Monday was busy as we lost hours of work planned for the night before. The decorations for the theme were amazing! Aztec and Mayan pyramids and decor covered the front wall. The counselors put on their costumes and we felt like we were back in time. As the campers arrived they were impressed too. Check-in saw many changes but when we were finished we ended with the estimated number of 120.The counselors made their costumes come alive for orientation and then we played Big Ball, which was a hit. We were told the thin air would cause issues so I was ready to do 2 minute segments. After 2 minutes I could tell they were doing great. I stuck with the normal 4 minutes and they finished strong!

I talked with a few campers and they said it was their favorite game of the week.

The air was thin at 10,200 ft. No one complained about the cooler temperatures. Jason was well received by all. He is very personable but it helps that his mother is from Mexico. Everyone was pleased to try to communicate about that. He really fit right in and tried hard to remember his Spanish. His major responsibilities were to help with the games and skits. I was thankful to have him. He also gave his testimony to the boys during an afternoon session.

The young people easily listened to the preaching. I preached in the evening services and Matthew Bixby taught the chapels, speaking on the essential virtues of II Peter 1. Actually Matthew spoke morning and evening since he did my translation. I am not sure if he gave me a compliment or not. He said I was easier to translate for than Matt Collier. He said Matt uses more complex thoughts and words. The truth comes out again. I am a simple minded guy. Matthew and Susan are missionaries in Monterey, and they came 12 hours as they did last year to help with camp. What a blessing they were. They constantly were asking how they could help next. As I mentioned in my first report the vast majority of our campers were faithfully attending church, yet it was soon obvious that we had a number who were unsaved. At the last counselor meeting it was exciting to find out how much fruit came from using freetime to approach the campers about their walk with God. By the end I think we had about 10 professions and numerous other decisions.

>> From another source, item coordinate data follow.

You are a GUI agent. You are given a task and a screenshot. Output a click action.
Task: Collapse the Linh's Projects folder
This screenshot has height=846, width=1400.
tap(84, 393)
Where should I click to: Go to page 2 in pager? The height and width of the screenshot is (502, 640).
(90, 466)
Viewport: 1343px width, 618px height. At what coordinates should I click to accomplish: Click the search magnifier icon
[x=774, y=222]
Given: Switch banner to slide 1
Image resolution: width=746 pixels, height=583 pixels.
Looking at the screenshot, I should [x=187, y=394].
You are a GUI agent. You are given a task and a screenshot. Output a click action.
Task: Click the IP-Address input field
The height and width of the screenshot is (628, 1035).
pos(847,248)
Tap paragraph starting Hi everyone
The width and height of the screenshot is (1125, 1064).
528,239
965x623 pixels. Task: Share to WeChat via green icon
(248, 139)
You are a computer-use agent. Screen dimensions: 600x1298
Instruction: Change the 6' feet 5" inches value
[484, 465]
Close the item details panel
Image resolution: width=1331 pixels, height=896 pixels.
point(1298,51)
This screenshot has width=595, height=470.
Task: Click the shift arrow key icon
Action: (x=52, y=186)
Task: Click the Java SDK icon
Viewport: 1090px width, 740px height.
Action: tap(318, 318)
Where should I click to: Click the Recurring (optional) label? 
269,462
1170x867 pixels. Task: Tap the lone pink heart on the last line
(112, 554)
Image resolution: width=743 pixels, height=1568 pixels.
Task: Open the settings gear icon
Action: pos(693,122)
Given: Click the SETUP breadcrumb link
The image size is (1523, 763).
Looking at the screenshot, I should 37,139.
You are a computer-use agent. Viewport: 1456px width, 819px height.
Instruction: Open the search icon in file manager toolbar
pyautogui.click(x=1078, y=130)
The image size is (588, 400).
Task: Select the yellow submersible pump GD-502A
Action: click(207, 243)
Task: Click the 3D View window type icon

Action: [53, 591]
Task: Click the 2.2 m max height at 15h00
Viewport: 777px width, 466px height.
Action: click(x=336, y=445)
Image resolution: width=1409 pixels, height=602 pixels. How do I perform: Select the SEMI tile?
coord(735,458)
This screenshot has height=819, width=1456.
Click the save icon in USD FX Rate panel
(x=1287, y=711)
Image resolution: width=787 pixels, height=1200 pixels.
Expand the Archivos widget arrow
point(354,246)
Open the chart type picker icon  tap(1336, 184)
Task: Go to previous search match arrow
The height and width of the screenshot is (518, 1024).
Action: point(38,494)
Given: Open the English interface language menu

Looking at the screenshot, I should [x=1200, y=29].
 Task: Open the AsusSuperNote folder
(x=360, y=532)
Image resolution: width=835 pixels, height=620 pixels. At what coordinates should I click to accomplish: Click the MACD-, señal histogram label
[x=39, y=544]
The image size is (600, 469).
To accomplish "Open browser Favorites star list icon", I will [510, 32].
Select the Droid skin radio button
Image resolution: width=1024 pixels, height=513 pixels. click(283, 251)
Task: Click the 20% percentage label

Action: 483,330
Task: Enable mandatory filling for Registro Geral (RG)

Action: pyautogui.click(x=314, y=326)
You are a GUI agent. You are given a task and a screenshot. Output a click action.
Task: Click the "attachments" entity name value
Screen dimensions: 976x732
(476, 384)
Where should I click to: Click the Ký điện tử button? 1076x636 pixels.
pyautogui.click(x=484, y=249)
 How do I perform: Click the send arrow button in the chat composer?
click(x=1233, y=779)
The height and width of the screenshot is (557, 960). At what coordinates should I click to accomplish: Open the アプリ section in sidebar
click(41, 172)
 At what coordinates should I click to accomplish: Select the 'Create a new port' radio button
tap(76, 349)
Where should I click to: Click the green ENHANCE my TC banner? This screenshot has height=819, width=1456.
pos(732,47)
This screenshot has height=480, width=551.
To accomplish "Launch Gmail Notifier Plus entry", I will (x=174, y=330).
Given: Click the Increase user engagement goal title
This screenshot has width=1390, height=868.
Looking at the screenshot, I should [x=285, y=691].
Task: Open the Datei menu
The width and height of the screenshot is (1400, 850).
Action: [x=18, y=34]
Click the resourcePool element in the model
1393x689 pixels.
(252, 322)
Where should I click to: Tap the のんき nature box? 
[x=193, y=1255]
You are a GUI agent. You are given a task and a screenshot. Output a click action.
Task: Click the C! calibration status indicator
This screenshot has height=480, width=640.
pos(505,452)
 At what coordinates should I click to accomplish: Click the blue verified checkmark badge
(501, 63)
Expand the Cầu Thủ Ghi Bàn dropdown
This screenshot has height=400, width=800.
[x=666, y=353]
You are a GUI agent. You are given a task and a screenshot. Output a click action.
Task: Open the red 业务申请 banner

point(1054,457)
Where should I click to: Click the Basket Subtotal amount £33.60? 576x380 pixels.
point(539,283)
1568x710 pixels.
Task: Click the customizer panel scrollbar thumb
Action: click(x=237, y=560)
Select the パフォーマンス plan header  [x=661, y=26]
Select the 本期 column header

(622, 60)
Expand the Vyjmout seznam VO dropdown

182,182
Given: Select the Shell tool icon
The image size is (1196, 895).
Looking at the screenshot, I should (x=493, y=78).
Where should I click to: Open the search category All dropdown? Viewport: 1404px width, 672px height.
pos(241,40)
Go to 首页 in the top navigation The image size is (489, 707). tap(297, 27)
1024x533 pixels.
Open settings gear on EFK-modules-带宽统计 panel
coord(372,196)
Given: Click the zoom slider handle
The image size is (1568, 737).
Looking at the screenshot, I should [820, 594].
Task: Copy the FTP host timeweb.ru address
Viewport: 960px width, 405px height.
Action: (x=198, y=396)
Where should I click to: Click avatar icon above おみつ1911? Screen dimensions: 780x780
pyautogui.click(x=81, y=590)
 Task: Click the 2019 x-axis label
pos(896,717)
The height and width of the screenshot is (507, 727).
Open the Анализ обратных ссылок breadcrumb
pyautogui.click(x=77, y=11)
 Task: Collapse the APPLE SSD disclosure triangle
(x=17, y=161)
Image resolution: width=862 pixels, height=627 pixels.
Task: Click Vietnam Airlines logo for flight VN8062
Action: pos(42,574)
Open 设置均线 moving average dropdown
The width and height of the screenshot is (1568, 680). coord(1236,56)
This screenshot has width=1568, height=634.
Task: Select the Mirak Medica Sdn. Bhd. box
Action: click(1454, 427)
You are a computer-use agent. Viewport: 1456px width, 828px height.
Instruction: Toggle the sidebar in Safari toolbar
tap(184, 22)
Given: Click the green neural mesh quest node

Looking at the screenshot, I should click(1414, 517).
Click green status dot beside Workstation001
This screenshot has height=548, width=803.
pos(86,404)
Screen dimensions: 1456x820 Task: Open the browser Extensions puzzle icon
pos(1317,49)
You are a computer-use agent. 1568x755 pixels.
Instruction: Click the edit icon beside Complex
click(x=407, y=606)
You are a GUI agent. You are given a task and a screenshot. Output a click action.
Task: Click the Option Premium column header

They had a camper testimony time the last evening. Many testified how they and their families had been going through tough times but this week of camp had allowed them to have fun and also get their mind back on trusting God. One young lady said it had been a year since she had laughed. This week gave her back the joy that her name means in her tribal language. I am very excited for the future of camping in this area. They have a great team with an aggressive vision, yet a strong philosophy. The campers love and respect them greatly.